Source data:
>>>>>
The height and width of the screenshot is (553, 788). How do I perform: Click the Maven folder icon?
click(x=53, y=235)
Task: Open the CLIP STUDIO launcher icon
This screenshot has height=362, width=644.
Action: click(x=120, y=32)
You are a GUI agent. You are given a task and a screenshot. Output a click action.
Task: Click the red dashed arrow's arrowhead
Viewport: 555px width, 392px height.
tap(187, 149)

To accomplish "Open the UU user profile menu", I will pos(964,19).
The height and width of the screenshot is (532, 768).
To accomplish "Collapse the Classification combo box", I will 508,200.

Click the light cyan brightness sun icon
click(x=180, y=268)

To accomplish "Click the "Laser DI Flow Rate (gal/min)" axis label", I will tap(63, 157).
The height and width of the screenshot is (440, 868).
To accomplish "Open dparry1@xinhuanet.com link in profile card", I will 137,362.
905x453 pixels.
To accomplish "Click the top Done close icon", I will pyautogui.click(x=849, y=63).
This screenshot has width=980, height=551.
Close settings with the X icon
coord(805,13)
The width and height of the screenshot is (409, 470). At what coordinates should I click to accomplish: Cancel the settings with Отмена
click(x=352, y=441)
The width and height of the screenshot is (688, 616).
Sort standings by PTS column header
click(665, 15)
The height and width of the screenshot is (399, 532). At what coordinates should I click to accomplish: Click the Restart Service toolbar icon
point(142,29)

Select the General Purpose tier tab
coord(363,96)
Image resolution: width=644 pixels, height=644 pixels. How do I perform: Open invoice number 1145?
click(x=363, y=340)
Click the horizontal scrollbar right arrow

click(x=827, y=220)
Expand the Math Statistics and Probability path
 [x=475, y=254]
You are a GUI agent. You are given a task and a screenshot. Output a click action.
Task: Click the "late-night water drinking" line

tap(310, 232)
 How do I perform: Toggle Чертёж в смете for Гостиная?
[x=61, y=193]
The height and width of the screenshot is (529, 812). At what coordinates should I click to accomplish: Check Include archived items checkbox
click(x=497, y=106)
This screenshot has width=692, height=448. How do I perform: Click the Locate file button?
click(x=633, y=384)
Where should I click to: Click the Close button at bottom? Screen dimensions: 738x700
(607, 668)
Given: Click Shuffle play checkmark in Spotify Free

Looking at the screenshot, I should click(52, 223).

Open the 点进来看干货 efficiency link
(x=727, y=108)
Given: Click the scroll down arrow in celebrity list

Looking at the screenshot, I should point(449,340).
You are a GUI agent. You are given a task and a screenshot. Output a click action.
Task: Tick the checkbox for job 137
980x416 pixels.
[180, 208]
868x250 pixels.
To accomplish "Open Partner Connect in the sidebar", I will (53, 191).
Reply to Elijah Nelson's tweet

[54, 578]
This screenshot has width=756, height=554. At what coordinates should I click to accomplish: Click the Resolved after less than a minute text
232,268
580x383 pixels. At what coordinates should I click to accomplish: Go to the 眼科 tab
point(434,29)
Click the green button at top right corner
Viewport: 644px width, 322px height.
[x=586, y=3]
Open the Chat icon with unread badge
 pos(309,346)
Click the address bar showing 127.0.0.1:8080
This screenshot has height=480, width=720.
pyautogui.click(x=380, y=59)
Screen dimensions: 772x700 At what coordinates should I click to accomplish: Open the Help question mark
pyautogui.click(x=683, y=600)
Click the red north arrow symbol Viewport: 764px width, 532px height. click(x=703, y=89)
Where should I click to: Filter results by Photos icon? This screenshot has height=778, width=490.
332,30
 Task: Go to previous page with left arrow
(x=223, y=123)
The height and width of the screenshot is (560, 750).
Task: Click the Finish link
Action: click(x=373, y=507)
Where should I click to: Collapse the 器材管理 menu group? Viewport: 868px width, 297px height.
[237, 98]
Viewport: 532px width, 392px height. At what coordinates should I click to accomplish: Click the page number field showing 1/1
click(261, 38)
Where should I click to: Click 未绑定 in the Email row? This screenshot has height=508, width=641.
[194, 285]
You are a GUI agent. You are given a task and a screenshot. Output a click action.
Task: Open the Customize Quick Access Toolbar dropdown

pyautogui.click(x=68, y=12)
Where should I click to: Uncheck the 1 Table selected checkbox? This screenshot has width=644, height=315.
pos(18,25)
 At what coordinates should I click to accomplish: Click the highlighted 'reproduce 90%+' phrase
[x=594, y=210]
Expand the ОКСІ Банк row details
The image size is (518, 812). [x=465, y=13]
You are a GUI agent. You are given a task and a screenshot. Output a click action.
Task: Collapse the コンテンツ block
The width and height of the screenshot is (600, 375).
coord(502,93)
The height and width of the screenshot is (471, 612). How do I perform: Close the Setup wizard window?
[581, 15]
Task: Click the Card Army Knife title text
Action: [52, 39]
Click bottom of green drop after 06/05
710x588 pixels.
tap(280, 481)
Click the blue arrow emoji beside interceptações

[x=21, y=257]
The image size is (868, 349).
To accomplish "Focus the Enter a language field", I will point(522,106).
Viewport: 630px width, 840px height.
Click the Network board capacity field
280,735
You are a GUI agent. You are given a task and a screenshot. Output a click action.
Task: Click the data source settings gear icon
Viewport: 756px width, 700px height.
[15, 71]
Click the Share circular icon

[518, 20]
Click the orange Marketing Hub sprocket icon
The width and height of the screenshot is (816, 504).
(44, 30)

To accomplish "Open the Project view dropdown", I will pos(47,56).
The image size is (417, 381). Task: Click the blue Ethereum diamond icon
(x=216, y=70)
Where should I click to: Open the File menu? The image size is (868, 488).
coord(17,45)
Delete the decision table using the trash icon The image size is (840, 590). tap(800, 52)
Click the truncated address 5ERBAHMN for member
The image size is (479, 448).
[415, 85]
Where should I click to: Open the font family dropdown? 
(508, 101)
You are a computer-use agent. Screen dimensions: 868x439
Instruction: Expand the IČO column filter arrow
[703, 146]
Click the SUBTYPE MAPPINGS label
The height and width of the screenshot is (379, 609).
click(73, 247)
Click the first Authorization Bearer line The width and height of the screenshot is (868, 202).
<<<<<
→ Task description
Every line above holding the string "address" should be listed.

→ Solution to this task
Click the address bar showing 127.0.0.1:8080
Click the truncated address 5ERBAHMN for member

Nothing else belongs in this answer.